* **WHAT THIS TASK INVOLVES**
Show every line below where "will" appears.

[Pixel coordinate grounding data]
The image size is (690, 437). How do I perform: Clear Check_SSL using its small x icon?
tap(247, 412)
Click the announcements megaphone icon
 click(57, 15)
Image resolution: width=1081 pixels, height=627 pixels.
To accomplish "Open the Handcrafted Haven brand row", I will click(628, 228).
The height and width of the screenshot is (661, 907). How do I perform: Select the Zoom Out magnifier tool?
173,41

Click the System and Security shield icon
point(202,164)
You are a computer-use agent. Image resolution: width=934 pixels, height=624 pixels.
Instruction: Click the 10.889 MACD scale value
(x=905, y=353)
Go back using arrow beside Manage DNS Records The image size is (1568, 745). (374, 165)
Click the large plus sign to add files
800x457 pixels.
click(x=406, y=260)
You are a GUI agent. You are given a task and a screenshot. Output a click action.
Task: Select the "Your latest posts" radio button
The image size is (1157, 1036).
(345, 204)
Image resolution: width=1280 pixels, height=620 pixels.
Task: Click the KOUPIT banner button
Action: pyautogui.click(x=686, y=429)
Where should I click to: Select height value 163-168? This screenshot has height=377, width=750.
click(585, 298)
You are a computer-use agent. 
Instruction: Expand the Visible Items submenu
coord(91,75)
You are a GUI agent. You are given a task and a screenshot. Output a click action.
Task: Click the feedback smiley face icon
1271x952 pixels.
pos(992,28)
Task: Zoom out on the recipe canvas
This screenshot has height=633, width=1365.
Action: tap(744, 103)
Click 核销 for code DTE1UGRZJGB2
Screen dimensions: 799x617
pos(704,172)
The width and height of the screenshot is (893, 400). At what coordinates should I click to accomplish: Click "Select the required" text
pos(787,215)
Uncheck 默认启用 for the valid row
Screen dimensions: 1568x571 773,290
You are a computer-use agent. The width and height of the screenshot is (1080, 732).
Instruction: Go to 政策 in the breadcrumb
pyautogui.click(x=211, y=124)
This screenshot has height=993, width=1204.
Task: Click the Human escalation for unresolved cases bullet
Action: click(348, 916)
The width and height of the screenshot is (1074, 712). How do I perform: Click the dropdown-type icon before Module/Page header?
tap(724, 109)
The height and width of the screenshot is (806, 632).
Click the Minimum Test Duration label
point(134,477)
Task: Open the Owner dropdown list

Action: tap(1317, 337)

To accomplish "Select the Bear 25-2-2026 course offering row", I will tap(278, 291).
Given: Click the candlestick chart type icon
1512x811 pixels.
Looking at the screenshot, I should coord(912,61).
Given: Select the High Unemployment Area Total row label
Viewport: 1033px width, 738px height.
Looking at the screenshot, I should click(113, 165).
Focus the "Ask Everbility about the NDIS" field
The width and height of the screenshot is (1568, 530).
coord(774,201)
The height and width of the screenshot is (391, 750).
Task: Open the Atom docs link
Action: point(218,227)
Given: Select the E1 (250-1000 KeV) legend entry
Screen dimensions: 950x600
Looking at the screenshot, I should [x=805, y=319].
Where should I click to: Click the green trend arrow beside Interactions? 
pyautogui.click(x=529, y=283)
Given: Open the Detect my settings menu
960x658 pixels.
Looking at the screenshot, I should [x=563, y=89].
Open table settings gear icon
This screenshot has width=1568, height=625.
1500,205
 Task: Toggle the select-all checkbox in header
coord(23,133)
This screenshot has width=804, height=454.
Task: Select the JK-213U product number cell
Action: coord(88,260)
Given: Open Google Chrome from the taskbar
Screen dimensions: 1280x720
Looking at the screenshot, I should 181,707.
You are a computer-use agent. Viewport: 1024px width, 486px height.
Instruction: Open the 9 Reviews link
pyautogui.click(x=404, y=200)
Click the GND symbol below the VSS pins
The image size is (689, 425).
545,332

* **RESULT OF THE EXERCISE**
To accomplish "Open the Handcrafted Haven brand row", I will click(628, 228).
To accomplish "Select the Bear 25-2-2026 course offering row", I will tap(278, 291).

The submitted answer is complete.